Ein "Künstler-Selbstporträt" als Tamagotchi, eine interaktive Computeranimation in einem simulierten Designer-Studio, mit der Spiel-Aufforderung an die BetrachterInnen das Tamagotchi physisch wie psychisch zu versorgen, oder sich auch bei der Beobachtung, wie das Tamagotchi über einen Zeitraum von 12 Stunden zu einem deformierten Roboter heranwächst, zu langweilen. Ein Künstler-Simulakrum, ferngesteuert, ein virtueller Roboter oder Avatar, der auf elektronische Impulse von Anderen angewiesen ist und reagiert, und klick, sein Programm nur so aktiviert wird und das Tamagotchi "lebendig". Eine virtuelle Künstlerexistenz, eine designte, digitalisierte, Künstleridentität, deren Überlebensfunktionen (Reale) externalisiert und digitalisiert sind, systemimmanent virtualisiert. Das Überleben im System wird auf objektivierte, instrumentalisierte Grundbedürfnisse reduziert. In diesem Tamagotchi-Rollen-Spiel wird das "Objekt des Begehrens"als "virtuelle Comic-Figur" codiert, zu einem "Objekt der Bedürfnisse". Konkrete Bedürfnisbefriedigung von biologischen Funktionssystemen wird zu einem auf Konsumtion getrimmten Programm-Spiel. Das Tamagotchi-Überleben hängt von den BetrachterInnen/Usern ab, von deren Interaktions- Bereitschaft, die jedoch das vorprogrammierte Tamagotchi-Schicksal der Transformation in einen Roboter-Freak nicht verhindern können. Nicht zu unterschätzen, die Machtposition über die Abschalt-möglichkeit und die auftretenden Funktionsstörungen ohne Input. Systemimmanente Abhänigkeiten.

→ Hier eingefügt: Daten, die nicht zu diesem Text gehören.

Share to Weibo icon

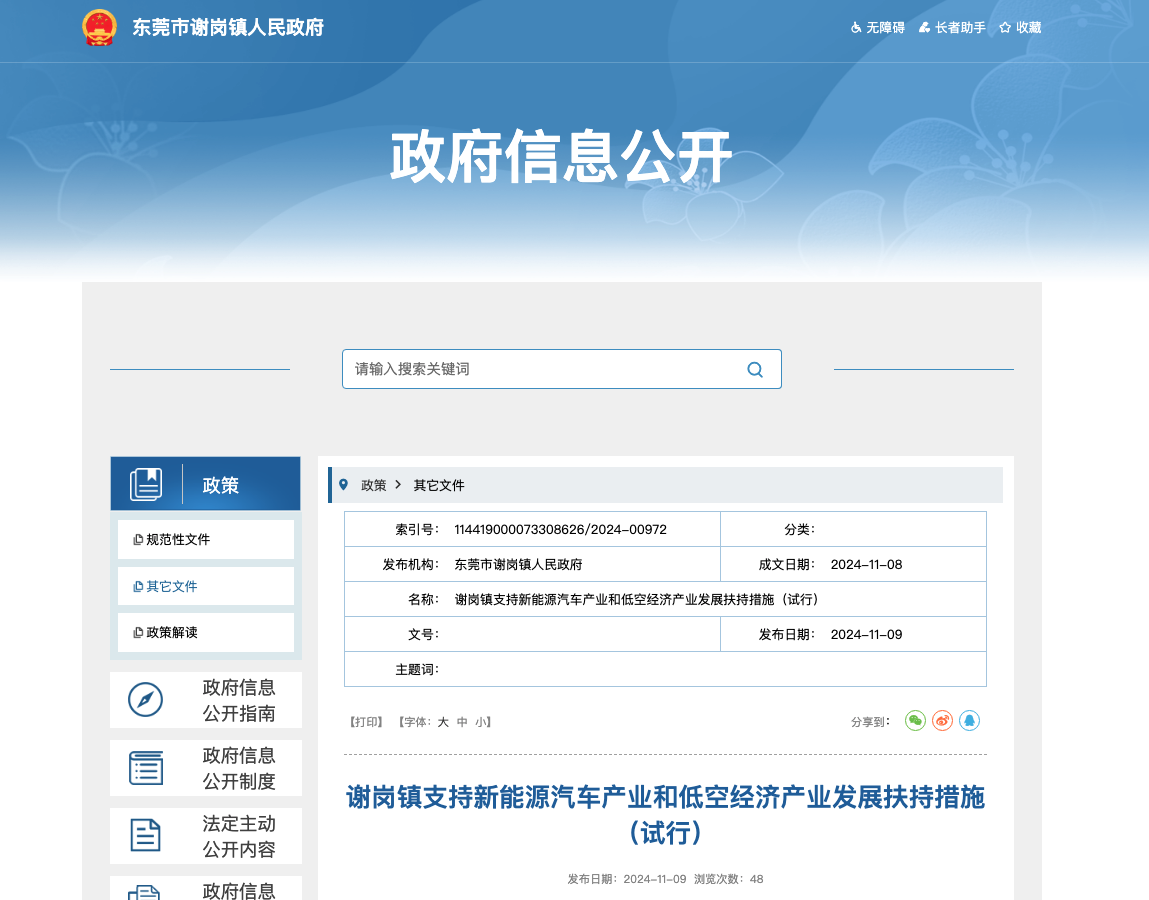[x=942, y=720]
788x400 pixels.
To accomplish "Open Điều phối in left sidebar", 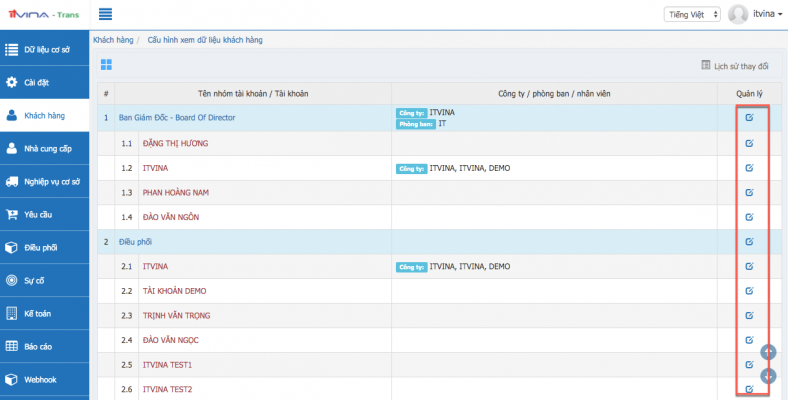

Gebrauchsanleitung und Spielfehler.

 

Gerlinde Helm (Austria)
EX_tension_.time.IN_line.ON_#1

 

Short-Cuts des Heimlichen

Gerlinde Helm generiert in computerbearbeiteten Videosequenzen "Spiegelbilder des Selbst", beschleunigt diese auf Hochgeschwindigkeit, läßt sie vorbeirasen in einem Fluß der permanenten Transformation, entwickelt ein Zeichen-System, einen Bilder-Code subjektiver Körpersprache. Die Auflösung und Abstraktion der Selbst-Bild-Identität, des Imaginären erfolgt durch das Legen von Nähten als Spiegelungsachsen. Die ständige Transformation des Spiegel-Ichs konstruiert einen Automatismus von Veränderungsstrukturen. Ein Codekarusell, ein dreidimensionales Kommunikationssystem, das vom Subjekt ausgeht, dieses als Signifikant in einem kaleidoskopischen Signifikanten-Raum setzt, der sich in einer Endlosschleife, wie aus sich selbst heraus ständig neu generiert. In diesem System der Signifikanten-Überlagerung versteckt sich das Subjekt des Unbewußten. Da wo Es spricht, nicht die intendierte Sprache, sondern Versprecher, Signale des Unkontrollierten, läßt sich eine Ahnung von "Short-Cuts" aus den Leerstellen des Unbewußten gewinnen.

 

Short-Cuts des Unheimlichen

Der den Selbstporträts unterlegte Ton, Geräusche die aus Gerlinde Helms Mund herausdröhnen, vertont/repräsentiert die "Rolle des großen Anderen", die symbolische Ordnung, innerhalb derer die Instrumentalisierung des Subjekts zum Objekt vollzogen wird. Das Unheimliche des "Lautbildes³ entsteht durch den Eindruck, daß ein Anderer sich des Subjekts als Sprachrohr bedient, mit teils animalischer und teils digitaler Stimme aus dem Off. Diese sich sonst im Verborgenen befindende "Stimme³ der symbolischen Ordnung wird sichtbar/hörbar wenn das Verhältnis zwischen Oberfläche und dem was sich dahinter befindet unterbrochen wird. Cuts in der Oberfläche, Fehler in der Oberfläche, irritieren die Relationen von geschlossenen Systemen, zwischen Signifikat und Signifikant, zwischen immaginärer und symbolischer Ebene, können Hinweise auf das Reale sein. Ein rhythmisierter Bilderfluß, der glatte Oberflächen aufreißt und lineare Strukturen in vorprogrammierten Wahrnehmungsmustern unterminiert.